Start of RECORDS TO USE

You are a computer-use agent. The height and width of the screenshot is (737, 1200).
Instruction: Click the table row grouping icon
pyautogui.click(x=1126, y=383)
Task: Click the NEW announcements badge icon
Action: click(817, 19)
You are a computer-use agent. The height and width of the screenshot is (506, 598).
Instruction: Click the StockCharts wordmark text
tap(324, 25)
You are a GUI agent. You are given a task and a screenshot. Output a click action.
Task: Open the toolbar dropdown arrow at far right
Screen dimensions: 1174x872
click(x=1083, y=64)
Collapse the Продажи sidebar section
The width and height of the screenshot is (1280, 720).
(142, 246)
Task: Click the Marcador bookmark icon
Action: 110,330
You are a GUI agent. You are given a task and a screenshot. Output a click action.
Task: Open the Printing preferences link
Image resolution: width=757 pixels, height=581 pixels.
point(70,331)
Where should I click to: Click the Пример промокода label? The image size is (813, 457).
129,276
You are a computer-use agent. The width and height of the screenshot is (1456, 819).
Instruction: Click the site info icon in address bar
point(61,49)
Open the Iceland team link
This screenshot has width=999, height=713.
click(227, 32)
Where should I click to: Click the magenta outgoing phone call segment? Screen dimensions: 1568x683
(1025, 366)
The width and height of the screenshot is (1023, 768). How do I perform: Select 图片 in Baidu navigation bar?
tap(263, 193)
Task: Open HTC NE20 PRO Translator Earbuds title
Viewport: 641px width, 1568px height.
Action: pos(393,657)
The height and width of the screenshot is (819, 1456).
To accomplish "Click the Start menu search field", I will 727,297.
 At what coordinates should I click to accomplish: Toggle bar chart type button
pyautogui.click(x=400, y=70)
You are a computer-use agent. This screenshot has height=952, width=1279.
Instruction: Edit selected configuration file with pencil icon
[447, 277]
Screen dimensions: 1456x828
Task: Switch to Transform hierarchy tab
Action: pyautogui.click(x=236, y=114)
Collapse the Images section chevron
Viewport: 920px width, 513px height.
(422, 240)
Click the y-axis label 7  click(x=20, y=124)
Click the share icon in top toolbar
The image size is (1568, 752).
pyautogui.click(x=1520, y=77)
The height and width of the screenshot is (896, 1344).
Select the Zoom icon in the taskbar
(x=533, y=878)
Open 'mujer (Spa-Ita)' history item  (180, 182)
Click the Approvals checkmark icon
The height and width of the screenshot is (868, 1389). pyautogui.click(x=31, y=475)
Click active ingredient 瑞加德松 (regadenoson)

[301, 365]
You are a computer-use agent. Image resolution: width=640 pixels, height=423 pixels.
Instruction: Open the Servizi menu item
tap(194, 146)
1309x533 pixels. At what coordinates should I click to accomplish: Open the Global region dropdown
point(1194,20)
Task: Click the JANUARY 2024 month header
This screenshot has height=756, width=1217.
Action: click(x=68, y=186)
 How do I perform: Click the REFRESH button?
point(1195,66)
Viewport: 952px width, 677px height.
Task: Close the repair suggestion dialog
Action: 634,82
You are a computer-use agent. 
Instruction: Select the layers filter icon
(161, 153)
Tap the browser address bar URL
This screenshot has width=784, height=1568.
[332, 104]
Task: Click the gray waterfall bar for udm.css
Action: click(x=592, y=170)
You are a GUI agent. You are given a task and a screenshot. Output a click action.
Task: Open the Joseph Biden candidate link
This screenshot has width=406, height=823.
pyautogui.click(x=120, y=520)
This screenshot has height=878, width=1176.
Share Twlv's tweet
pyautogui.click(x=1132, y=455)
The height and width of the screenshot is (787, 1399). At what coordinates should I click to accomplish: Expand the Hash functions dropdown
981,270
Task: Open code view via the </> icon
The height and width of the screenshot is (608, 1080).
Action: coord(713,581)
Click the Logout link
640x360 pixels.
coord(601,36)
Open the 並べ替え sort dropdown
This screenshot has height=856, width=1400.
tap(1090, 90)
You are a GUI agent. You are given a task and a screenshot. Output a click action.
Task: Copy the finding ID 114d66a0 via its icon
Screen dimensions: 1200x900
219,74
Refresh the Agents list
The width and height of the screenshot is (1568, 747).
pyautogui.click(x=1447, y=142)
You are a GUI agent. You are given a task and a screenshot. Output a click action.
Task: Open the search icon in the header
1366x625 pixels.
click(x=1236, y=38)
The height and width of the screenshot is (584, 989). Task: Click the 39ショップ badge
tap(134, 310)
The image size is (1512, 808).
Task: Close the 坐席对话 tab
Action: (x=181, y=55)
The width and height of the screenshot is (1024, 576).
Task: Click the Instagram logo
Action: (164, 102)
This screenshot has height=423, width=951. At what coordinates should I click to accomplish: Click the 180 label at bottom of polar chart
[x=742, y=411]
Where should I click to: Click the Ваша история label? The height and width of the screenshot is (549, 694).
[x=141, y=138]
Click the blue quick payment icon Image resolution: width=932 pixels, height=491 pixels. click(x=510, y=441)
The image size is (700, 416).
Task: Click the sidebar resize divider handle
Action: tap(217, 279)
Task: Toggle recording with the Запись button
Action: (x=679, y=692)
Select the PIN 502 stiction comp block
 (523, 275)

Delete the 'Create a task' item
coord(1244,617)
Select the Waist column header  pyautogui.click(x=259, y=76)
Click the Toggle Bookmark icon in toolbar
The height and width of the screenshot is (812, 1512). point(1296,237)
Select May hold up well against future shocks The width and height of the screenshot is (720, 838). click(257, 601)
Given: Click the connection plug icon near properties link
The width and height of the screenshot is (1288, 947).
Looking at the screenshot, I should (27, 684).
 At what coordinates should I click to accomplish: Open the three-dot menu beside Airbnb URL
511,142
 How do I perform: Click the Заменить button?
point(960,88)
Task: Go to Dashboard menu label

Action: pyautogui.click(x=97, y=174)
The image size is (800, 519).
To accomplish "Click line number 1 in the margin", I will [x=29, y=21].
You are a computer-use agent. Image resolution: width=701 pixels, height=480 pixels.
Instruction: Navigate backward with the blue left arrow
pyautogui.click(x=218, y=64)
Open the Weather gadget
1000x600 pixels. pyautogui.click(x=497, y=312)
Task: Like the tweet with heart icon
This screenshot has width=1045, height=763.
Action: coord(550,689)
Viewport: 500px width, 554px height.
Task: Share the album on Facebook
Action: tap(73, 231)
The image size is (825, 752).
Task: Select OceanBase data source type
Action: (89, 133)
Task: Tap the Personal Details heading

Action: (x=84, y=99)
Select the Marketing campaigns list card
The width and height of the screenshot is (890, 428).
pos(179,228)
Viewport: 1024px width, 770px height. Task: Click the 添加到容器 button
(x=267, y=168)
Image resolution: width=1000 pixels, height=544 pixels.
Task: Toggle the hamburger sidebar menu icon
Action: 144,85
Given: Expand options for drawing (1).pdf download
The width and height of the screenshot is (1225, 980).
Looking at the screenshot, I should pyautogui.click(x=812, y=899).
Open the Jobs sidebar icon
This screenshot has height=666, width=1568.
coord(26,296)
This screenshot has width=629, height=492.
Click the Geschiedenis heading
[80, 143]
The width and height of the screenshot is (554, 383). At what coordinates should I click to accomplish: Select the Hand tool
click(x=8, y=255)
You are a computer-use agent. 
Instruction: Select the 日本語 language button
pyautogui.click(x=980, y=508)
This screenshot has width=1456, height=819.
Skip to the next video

End of RECORDS TO USE

» SHORT EXERCISE
Copy out the rows between the line holding "Select May hold" and the line holding "click(x=8, y=255)", inclusive, reproducing each one verbatim.

» FULL RESPONSE
Select May hold up well against future shocks The width and height of the screenshot is (720, 838). click(257, 601)
Given: Click the connection plug icon near properties link
The width and height of the screenshot is (1288, 947).
Looking at the screenshot, I should (27, 684).
 At what coordinates should I click to accomplish: Open the three-dot menu beside Airbnb URL
511,142
 How do I perform: Click the Заменить button?
point(960,88)
Task: Go to Dashboard menu label

Action: pyautogui.click(x=97, y=174)
The image size is (800, 519).
To accomplish "Click line number 1 in the margin", I will [x=29, y=21].
You are a computer-use agent. Image resolution: width=701 pixels, height=480 pixels.
Instruction: Navigate backward with the blue left arrow
pyautogui.click(x=218, y=64)
Open the Weather gadget
1000x600 pixels. pyautogui.click(x=497, y=312)
Task: Like the tweet with heart icon
This screenshot has width=1045, height=763.
Action: coord(550,689)
Viewport: 500px width, 554px height.
Task: Share the album on Facebook
Action: tap(73, 231)
The image size is (825, 752).
Task: Select OceanBase data source type
Action: (89, 133)
Task: Tap the Personal Details heading

Action: (x=84, y=99)
Select the Marketing campaigns list card
The width and height of the screenshot is (890, 428).
pos(179,228)
Viewport: 1024px width, 770px height. Task: Click the 添加到容器 button
(x=267, y=168)
Image resolution: width=1000 pixels, height=544 pixels.
Task: Toggle the hamburger sidebar menu icon
Action: 144,85
Given: Expand options for drawing (1).pdf download
The width and height of the screenshot is (1225, 980).
Looking at the screenshot, I should pyautogui.click(x=812, y=899).
Open the Jobs sidebar icon
This screenshot has height=666, width=1568.
coord(26,296)
This screenshot has width=629, height=492.
Click the Geschiedenis heading
[80, 143]
The width and height of the screenshot is (554, 383). At what coordinates should I click to accomplish: Select the Hand tool
click(x=8, y=255)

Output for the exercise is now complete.